Request. Repeat the following material word for word, keeping every line unchanged.

Data entries.
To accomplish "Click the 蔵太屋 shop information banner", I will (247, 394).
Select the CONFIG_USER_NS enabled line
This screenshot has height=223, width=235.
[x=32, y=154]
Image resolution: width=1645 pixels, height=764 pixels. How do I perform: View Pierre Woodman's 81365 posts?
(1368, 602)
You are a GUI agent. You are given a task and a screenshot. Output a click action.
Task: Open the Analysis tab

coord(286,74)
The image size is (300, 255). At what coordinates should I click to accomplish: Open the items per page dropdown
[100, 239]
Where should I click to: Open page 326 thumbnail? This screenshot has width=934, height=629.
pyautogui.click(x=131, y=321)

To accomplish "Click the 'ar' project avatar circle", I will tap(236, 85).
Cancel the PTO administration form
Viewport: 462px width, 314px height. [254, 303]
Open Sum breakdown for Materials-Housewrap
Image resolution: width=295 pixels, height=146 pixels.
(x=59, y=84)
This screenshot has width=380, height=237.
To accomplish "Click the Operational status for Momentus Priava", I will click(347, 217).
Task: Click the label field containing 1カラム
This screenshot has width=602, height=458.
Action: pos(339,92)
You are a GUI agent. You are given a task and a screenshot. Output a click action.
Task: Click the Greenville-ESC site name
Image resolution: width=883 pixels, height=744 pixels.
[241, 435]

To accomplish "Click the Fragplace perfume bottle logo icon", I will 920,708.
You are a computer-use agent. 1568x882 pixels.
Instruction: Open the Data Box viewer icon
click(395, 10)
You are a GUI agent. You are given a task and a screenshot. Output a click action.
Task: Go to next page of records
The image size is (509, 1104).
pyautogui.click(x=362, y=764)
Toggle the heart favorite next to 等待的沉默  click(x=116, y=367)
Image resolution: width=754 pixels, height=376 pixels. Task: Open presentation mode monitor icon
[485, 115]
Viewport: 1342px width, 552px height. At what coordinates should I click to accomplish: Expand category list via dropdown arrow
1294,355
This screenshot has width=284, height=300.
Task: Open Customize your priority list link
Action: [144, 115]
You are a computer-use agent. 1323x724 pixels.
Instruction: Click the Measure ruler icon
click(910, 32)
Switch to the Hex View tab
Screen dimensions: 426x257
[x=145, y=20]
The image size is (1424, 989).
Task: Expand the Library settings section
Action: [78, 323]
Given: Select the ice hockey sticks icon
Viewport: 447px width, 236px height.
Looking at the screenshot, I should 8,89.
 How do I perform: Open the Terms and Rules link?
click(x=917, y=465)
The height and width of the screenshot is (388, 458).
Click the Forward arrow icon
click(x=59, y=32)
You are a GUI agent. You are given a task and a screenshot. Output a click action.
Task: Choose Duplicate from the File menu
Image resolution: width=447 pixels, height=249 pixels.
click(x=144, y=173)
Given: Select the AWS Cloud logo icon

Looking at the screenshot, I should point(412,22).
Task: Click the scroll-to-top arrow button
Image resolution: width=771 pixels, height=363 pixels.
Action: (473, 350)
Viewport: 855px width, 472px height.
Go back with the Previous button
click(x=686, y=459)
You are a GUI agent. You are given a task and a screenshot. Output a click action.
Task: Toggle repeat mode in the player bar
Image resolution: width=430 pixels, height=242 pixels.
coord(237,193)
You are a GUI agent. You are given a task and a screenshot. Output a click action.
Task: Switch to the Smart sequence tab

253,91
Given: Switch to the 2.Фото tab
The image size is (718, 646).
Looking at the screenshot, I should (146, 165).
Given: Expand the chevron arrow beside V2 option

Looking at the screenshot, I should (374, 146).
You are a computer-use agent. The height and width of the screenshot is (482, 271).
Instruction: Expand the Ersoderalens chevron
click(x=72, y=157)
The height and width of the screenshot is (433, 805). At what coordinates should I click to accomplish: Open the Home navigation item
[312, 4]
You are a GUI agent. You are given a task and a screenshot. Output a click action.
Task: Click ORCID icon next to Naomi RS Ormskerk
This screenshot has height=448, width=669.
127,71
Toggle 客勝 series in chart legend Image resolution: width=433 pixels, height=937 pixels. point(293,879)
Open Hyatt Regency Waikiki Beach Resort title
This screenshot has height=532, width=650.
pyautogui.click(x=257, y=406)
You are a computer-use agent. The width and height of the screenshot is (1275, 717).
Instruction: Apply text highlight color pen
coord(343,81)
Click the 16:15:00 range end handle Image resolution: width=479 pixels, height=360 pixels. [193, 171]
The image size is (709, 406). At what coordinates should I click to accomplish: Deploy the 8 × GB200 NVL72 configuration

Result below.
To accomplish "Click the 蔵太屋 shop information banner", I will (247, 394).
Select the CONFIG_USER_NS enabled line
This screenshot has height=223, width=235.
[x=32, y=154]
Image resolution: width=1645 pixels, height=764 pixels. How do I perform: View Pierre Woodman's 81365 posts?
(1368, 602)
You are a GUI agent. You are given a task and a screenshot. Output a click action.
Task: Open the Analysis tab

coord(286,74)
The image size is (300, 255). At what coordinates should I click to accomplish: Open the items per page dropdown
[100, 239]
Where should I click to: Open page 326 thumbnail? This screenshot has width=934, height=629.
pyautogui.click(x=131, y=321)

To accomplish "Click the 'ar' project avatar circle", I will tap(236, 85).
Cancel the PTO administration form
Viewport: 462px width, 314px height. [254, 303]
Open Sum breakdown for Materials-Housewrap
Image resolution: width=295 pixels, height=146 pixels.
(x=59, y=84)
This screenshot has width=380, height=237.
To accomplish "Click the Operational status for Momentus Priava", I will click(347, 217).
Task: Click the label field containing 1カラム
This screenshot has width=602, height=458.
Action: pos(339,92)
You are a GUI agent. You are given a task and a screenshot. Output a click action.
Task: Click the Greenville-ESC site name
Image resolution: width=883 pixels, height=744 pixels.
[241, 435]

To accomplish "Click the Fragplace perfume bottle logo icon", I will 920,708.
You are a computer-use agent. 1568x882 pixels.
Instruction: Open the Data Box viewer icon
click(395, 10)
You are a GUI agent. You are given a task and a screenshot. Output a click action.
Task: Go to next page of records
The image size is (509, 1104).
pyautogui.click(x=362, y=764)
Toggle the heart favorite next to 等待的沉默  click(x=116, y=367)
Image resolution: width=754 pixels, height=376 pixels. Task: Open presentation mode monitor icon
[485, 115]
Viewport: 1342px width, 552px height. At what coordinates should I click to accomplish: Expand category list via dropdown arrow
1294,355
This screenshot has width=284, height=300.
Task: Open Customize your priority list link
Action: [144, 115]
You are a computer-use agent. 1323x724 pixels.
Instruction: Click the Measure ruler icon
click(910, 32)
Switch to the Hex View tab
Screen dimensions: 426x257
[x=145, y=20]
The image size is (1424, 989).
Task: Expand the Library settings section
Action: [78, 323]
Given: Select the ice hockey sticks icon
Viewport: 447px width, 236px height.
Looking at the screenshot, I should 8,89.
 How do I perform: Open the Terms and Rules link?
click(x=917, y=465)
The height and width of the screenshot is (388, 458).
Click the Forward arrow icon
click(x=59, y=32)
You are a GUI agent. You are given a task and a screenshot. Output a click action.
Task: Choose Duplicate from the File menu
Image resolution: width=447 pixels, height=249 pixels.
click(x=144, y=173)
Given: Select the AWS Cloud logo icon

Looking at the screenshot, I should point(412,22).
Task: Click the scroll-to-top arrow button
Image resolution: width=771 pixels, height=363 pixels.
Action: (473, 350)
Viewport: 855px width, 472px height.
Go back with the Previous button
click(x=686, y=459)
You are a GUI agent. You are given a task and a screenshot. Output a click action.
Task: Toggle repeat mode in the player bar
Image resolution: width=430 pixels, height=242 pixels.
coord(237,193)
You are a GUI agent. You are given a task and a screenshot. Output a click action.
Task: Switch to the Smart sequence tab

253,91
Given: Switch to the 2.Фото tab
The image size is (718, 646).
Looking at the screenshot, I should (146, 165).
Given: Expand the chevron arrow beside V2 option

Looking at the screenshot, I should (374, 146).
You are a computer-use agent. The height and width of the screenshot is (482, 271).
Instruction: Expand the Ersoderalens chevron
click(x=72, y=157)
The height and width of the screenshot is (433, 805). At what coordinates should I click to accomplish: Open the Home navigation item
[312, 4]
You are a GUI agent. You are given a task and a screenshot. Output a click action.
Task: Click ORCID icon next to Naomi RS Ormskerk
This screenshot has height=448, width=669.
127,71
Toggle 客勝 series in chart legend Image resolution: width=433 pixels, height=937 pixels. point(293,879)
Open Hyatt Regency Waikiki Beach Resort title
This screenshot has height=532, width=650.
pyautogui.click(x=257, y=406)
You are a computer-use agent. The width and height of the screenshot is (1275, 717).
Instruction: Apply text highlight color pen
coord(343,81)
Click the 16:15:00 range end handle Image resolution: width=479 pixels, height=360 pixels. [193, 171]
The image size is (709, 406). At what coordinates should I click to accomplish: Deploy the 8 × GB200 NVL72 configuration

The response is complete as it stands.